Brian Peters, 40, remains incarcerated in Iron County Jail without bail after making his initial court appearance last week.
In addition to the first-degree felony charge of attempted murder, Peters also faces two counts of felony discharge of a firearm and one count of aggravated assault, all of which are third-degree felonies.
As previously reported by Cedar City News, Peters was arrested on Sept. 30 after confronting responding SWAT officers in front of a residence in a cul-de-sac near 4250 West and 375 North. Although Peters was reportedly wounded by a responding officer’s gunfire during the incident, he was released from the hospital the following day and subsequently booked into jail.
The probable cause statement filed in support of Peters’ arrest sheds additional light on the events surrounding the incident.
According to the statement, officers were initially dispatched to the residence at 11:40 a.m. after Peters’ father called 911 and said his son was drunk and had tried to shoot him at least twice with a .22-caliber revolver. The father later told police he had been sitting at a computer when he heard a loud bang. An examination of bullet holes found in the wall indicated that the shots had narrowly missed him, the charging document alleges.
Peters also allegedly opened a sliding glass door and fired a shot in the direction of an officer who was helping direct traffic on nearby state Route 56 as it was being closed down in response to the incident.
“There were other vehicles on the highway near the officer’s vehicle and there were homes on the north side of Highway 56 that could have been in the line of fire from this shot,” the document states.
Some time later, after responding officers from multiple agencies had converged on the home and surrounding neighborhood, one officer reportedly was approached by Peters as he exited the residence.
“The officer gave Brian commands to stop and drop the weapon and said he saw the suspect start to raise the weapon,” the statement says. “Brian did not comply with commands and an officer fired rounds at Brian.”
After being hit by gunfire, Peters reportedly retreated into the house and placed the handgun on a chair before going back outside. At that point, he was given medical assistance and transported to the hospital.

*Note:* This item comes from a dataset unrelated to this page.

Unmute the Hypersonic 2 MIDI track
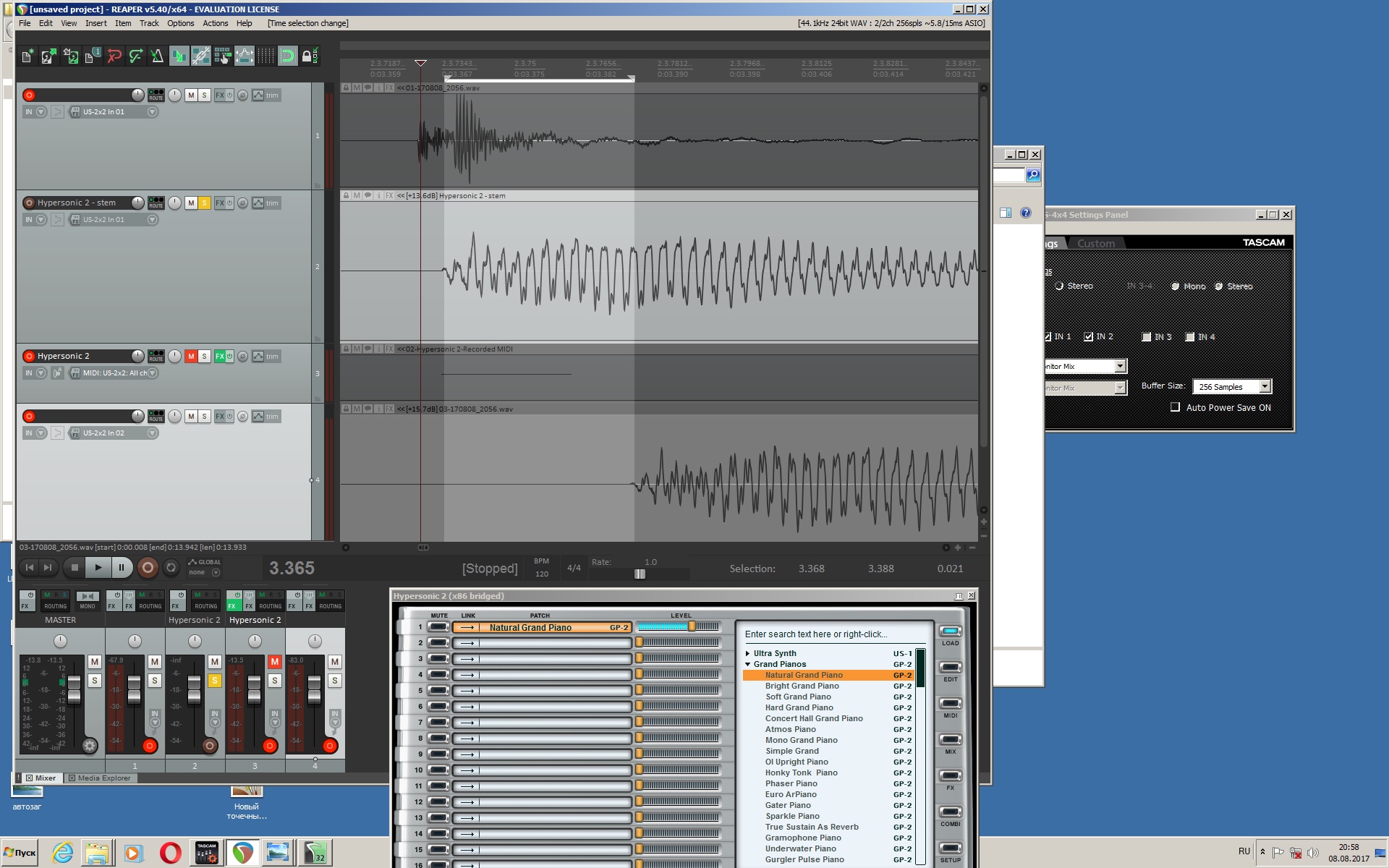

Peters made his initial court appearance Oct. 6 before 5th District Judge Matthew L. Bell, but Bell noted during the brief hearing that the case has been assigned to Judge Ann Marie McIff Allen. Defense attorney Matt Munson is representing Peters.
Peters’ next scheduled court date is a waiver hearing on Nov. 9, where a preliminary hearing may either be waived or put on the calendar.
Persons arrested or charged are presumed innocent until found guilty in a court of law or as otherwise decided by a trier-of-fact.